When the first warm days arrive, the urge to prune begins: away with the old wood, everything nice and smooth and tidy. It’s precisely then that the most expensive mistakes are made with roses. Instead of a profusion of blooms, often all that remains is a lot of foliage and a few sad buds. The reason is usually not the fertilizer or the weather, but a small detail that surprisingly many people overlook.
Why radical pruning in March slows down your roses
In garden centers, you often see neatly trimmed rows of roses: all the shoots at the same height, everything looks tidy. Many people take this image home and copy it. The problem: roses are not hedge plants.
The shoots contain all the energy needed to start the year. They hold reserves and contain the buds for new blossoms. Cutting everything back in March deprives the plant of exactly what it needs most right now.
Avoid mistakes when pruning roses
Cutting roses back too severely in March forces the plant to rebuild its wood – flowering is delayed and often significantly weaker. The previous year’s wood is particularly important. Many varieties produce the most flowers on these shoots. If they are completely removed and composted, the bush essentially starts from scratch. The roots have to work harder to supply new shoots, putting the plant under stress.
The „eye rule“ when pruning roses
The crucial detail is the small swellings along the shoots. Gardeners call them „eyes“. Each eye is a potential shoot and therefore a possible flowering plant.
The most important step before every cut: calmly observe and count. Don’t prune by feel, but plan carefully how many buds should remain on each shoot.
How many eyes are ideal?
- Strong, healthy shoots: Leave 3 to 5 buds from the base.
- Weaker shoots: leave 2 to 3 buds.
- Very thin, diseased, or inward-growing shoots: remove them completely.
This keeps the inside of the bush more airy, allows leaves to dry faster after rain, and makes it much harder for fungal diseases to take hold.
What type of rose is growing there?
Before you reach for the shears, it’s worth doing a quick check: What type of rose is growing in the flower bed? Not every rose tolerates the same pruning in March.
Repeat-flowering and once-flowering roses
Roses can be roughly divided into two groups:
- Repeat-flowering roses: These bloom several times a year. Their main pruning takes place at the end of winter, i.e., in late February or March, depending on the region.
- Once-blooming roses: These roses only produce flowers once a year, usually in early summer. These varieties develop their flowers on the previous year’s wood. A heavy pruning in March would remove almost all the flower buds.
How to properly train climbing roses instead of pruning them
Climbing roses often give many amateur gardeners a headache. The key here is structure, not prune. Repeat-flowering climbing roses, in particular, benefit from a clear, structured form.
- Select 3 to 5 strong, well-lignified main shoots and attach them to the trellis.
- Arrange these main shoots horizontally or in a fan shape to encourage the formation of many side branches.
- Shorten the lateral shoots to 2 to 3 buds, again just above an outward-facing bud.
Typical mistakes when pruning roses in March
- Cutting everything to the same height results in a „broom“ of equally long stumps, instead of a harmonious shrub shape.
- If you cut too close together in the center, the middle remains full, the air circulation is poor, and mushrooms thrive.

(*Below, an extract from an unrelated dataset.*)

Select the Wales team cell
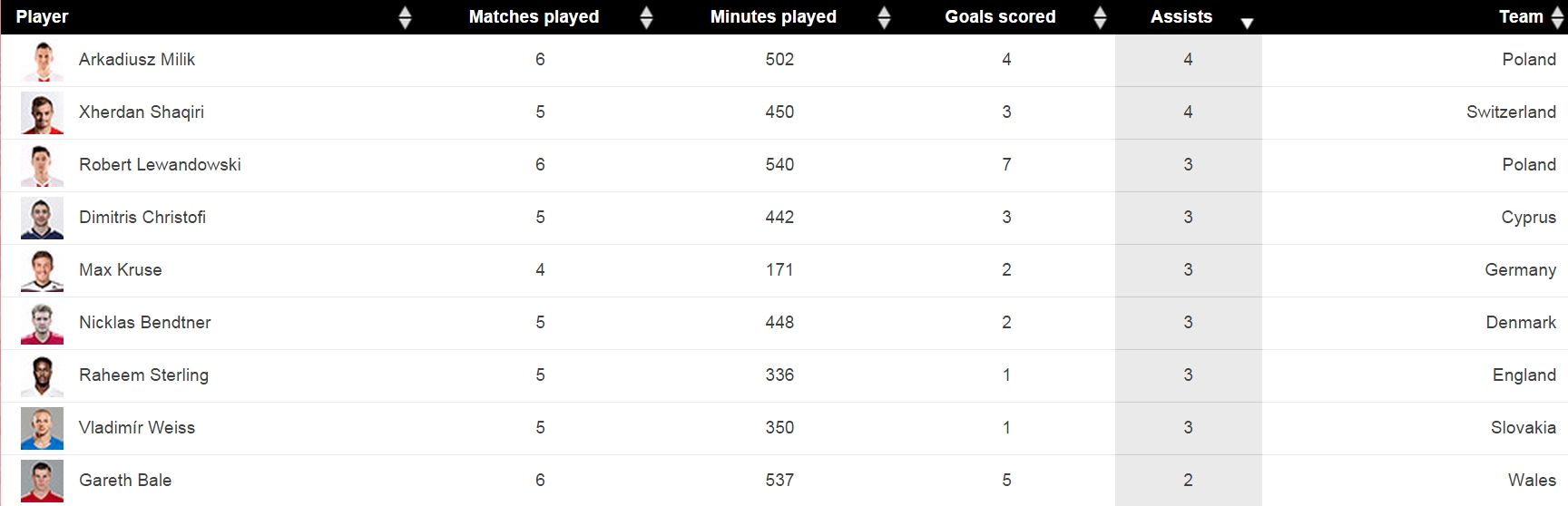The height and width of the screenshot is (506, 1568). coord(1532,481)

- Completely remove old wood – especially in older roses, fruiting shoots with many flower buds are then missing.
- Avoid cutting in frost or wet conditions – cuts heal less well, and infections increase.
- Using blunt or dirty scissors results in bruising instead of clean cuts and increases susceptibility to disease.

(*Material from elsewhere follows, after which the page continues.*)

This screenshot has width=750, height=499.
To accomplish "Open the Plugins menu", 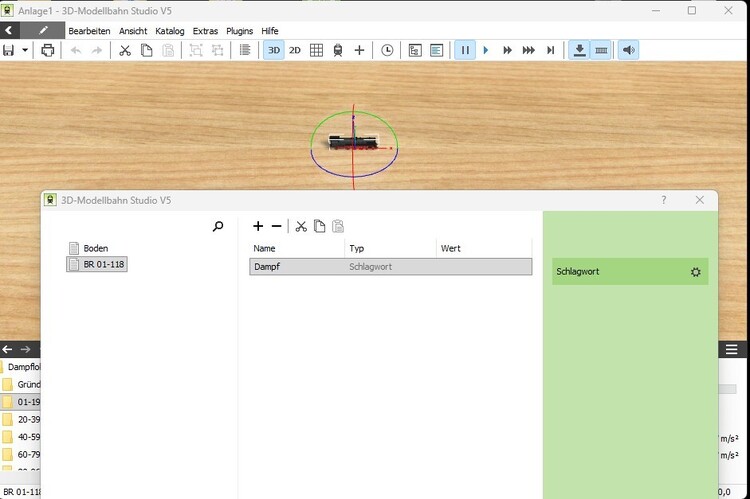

Preparation: Protect roses when pruning
- Clean the scissors and disinfect them if necessary.
- Make sure the blades are sharp so that the cuts are smooth.
- Wear gloves to protect yourself from thorns.

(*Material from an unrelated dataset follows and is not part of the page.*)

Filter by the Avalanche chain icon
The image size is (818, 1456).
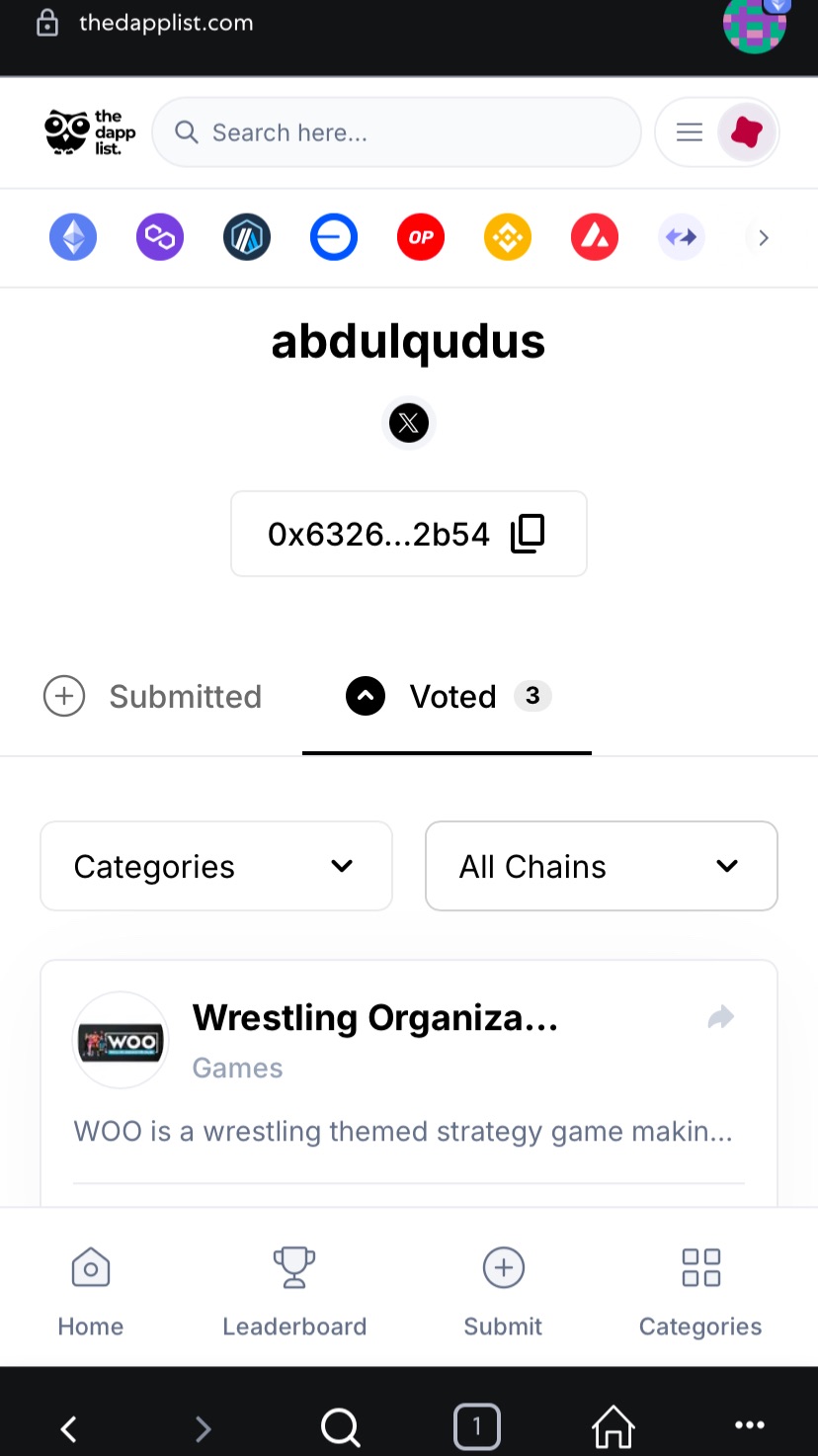click(595, 238)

- Remove heavily aged, grey wood first, starting at the base.
More flowers with the right combination of pruning and care
Pruning alone doesn’t determine the abundance of blooms. However, it works in conjunction with other aspects of rose care. After a well-planned pruning in March, a moderate starter fertilizer is beneficial, ideally a special rose fertilizer with a high potassium and phosphorus content. These nutrients support bud formation and flowering.
Consistent watering is also helpful. Extreme waterlogging from above, for example from constantly watering with a hose, promotes fungal growth and leaches nutrients. It’s better to water directly at the root zone and keep the foliage as dry as possible.
Anyone who combines all these points with the simple rule of thumb will quickly realize: March is not a month for blind pruning, but for a calm, careful look. A few extra minutes of attention to each shoot will pay off in summer with significantly more blooms – and that’s precisely why it’s worth using the shears less often when in doubt.